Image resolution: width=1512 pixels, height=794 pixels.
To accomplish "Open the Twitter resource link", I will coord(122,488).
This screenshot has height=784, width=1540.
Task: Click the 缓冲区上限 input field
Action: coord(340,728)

## WHAT YOU NEED TO DO
The entries listed above are to be output exactly. Leave none out.

## ANSWER BOX
Image resolution: width=1512 pixels, height=794 pixels.
To accomplish "Open the Twitter resource link", I will coord(122,488).
This screenshot has height=784, width=1540.
Task: Click the 缓冲区上限 input field
Action: coord(340,728)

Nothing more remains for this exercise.